Nach der gewagten Interpretation eines grotesken „Predator“-Bikes auf BMW 800 Basis – wir erinnern uns nicht ganz schmerzlos – hat man sich bei Vilner nun an den zweiten Anlauf in Sachen Straßenprügel auf zwei Rädern gemacht. Dankenswerter Weise wurde diesmal nicht nur eine erbaulichere Basis verwendet, sondern auch auf peinliche und haltlose Titulierungen verzichtet. Das Ergebnis ist denn auch deutlich augenfreundlicher geraten.

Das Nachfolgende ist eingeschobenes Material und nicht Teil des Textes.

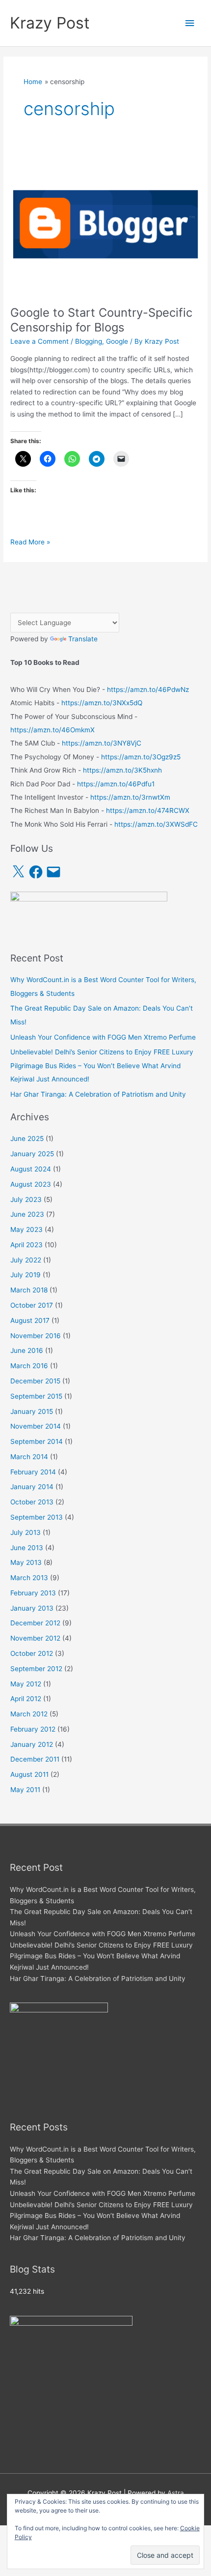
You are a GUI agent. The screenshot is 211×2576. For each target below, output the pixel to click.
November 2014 (35, 1426)
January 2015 (31, 1411)
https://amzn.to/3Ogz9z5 (141, 757)
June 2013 (26, 1548)
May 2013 (26, 1562)
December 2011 (34, 1759)
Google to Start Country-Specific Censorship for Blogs (101, 319)
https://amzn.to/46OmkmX (52, 730)
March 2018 (29, 1290)
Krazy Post (50, 22)
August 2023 (30, 1184)
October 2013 (31, 1502)
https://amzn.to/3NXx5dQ (101, 703)
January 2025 (32, 1154)
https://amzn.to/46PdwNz (148, 689)
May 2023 (26, 1229)
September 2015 (36, 1396)
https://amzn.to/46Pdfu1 (116, 784)
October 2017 (31, 1305)
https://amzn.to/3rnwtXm (130, 797)
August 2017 (30, 1320)
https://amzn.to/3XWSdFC (156, 824)
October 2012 (31, 1653)
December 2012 (35, 1623)
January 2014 (31, 1487)
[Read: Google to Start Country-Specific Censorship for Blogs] (105, 223)
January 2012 (31, 1744)
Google (117, 341)
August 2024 (30, 1169)
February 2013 (33, 1593)
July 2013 (25, 1532)
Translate (83, 639)
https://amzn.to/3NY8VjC (101, 743)
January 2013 (31, 1608)
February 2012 (32, 1729)
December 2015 (35, 1381)
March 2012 (29, 1714)
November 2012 (35, 1638)
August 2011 (29, 1774)
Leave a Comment (39, 341)
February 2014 (33, 1472)
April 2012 (25, 1699)
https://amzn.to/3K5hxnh (122, 770)
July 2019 (25, 1275)
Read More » (30, 543)
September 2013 (36, 1517)
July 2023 (26, 1199)
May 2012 (25, 1684)
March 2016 (29, 1366)
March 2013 (29, 1578)
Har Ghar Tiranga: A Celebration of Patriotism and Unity (98, 1094)
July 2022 (25, 1260)
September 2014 (36, 1441)
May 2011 (25, 1790)
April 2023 (26, 1245)
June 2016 (26, 1350)
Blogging (88, 341)
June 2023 (27, 1214)
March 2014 (29, 1457)
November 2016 (35, 1336)
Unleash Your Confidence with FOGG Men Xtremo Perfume (103, 1037)
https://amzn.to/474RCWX (147, 810)
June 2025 (27, 1138)
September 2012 (36, 1669)
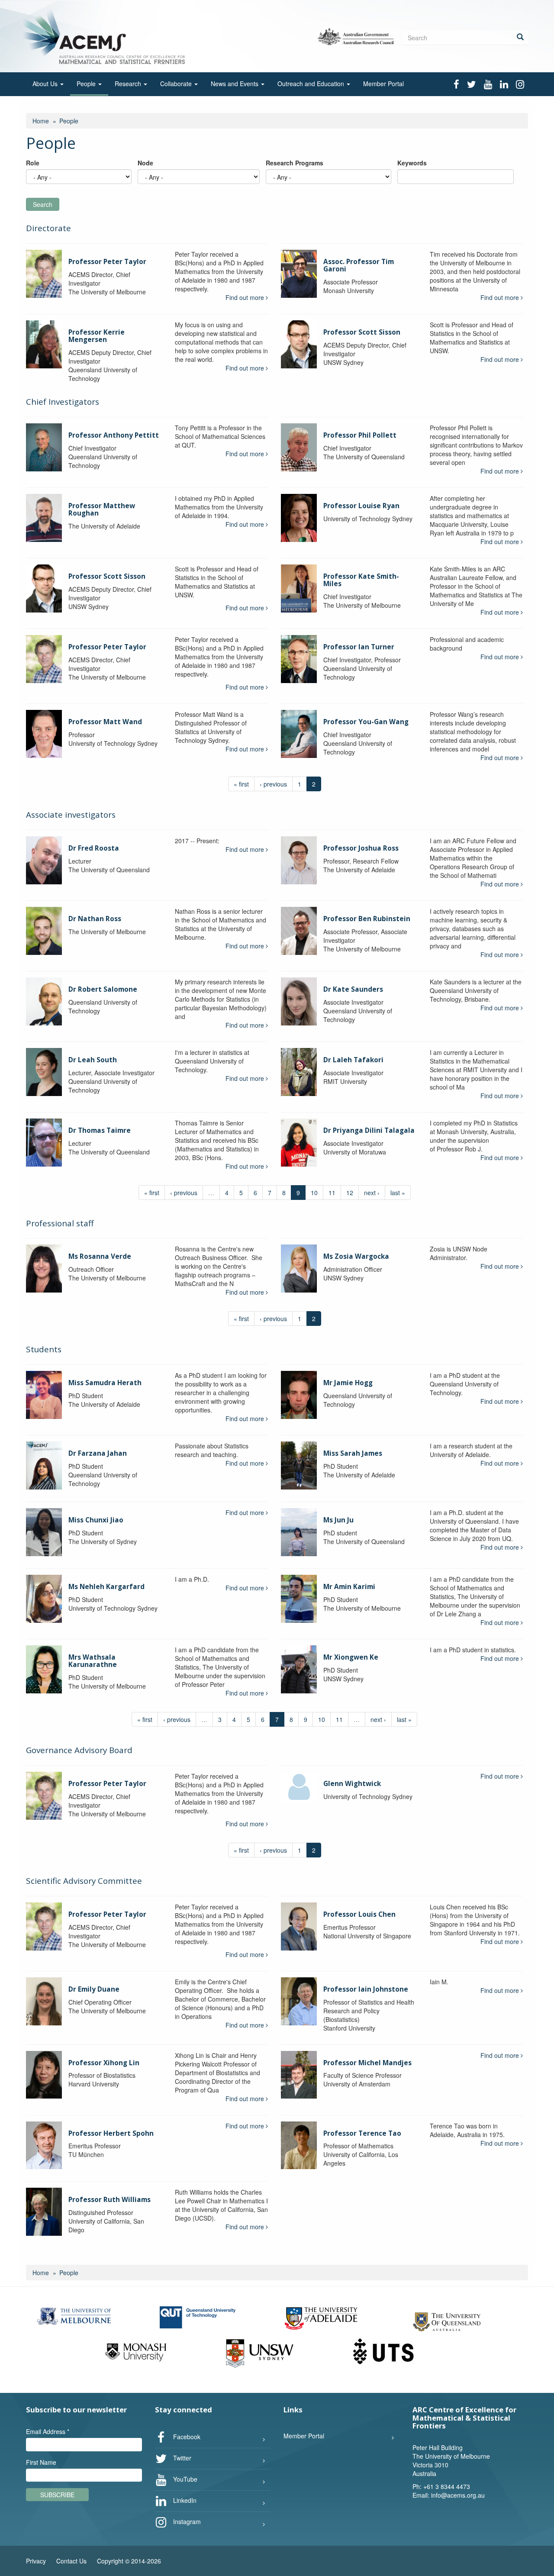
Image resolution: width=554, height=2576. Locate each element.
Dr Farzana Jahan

Zu Grunde liegt eine 1100er Monster, welcher im gesunden Maße unter den Rock gegriffen wurde. Das ist auch gut so, denn gerade bei charakterstarken Basismodellen kann die Sache schnell nach hinten losgehen und Gedanken wie „das arme Moped“ beim Betrachter auslösen. Schön auch, dass zu Gunsten der Fahrdynamik dem Motor einiges an Aufmerksamkeit geschenkt wurde. Immerhin zehn Pferde sind im Zuge der Kur dazu gekommen, was in Tateinheit mit dem reduzierten Gewicht und der fahrwerklichen Überarbeitung konzeptionell durchaus aufgeht.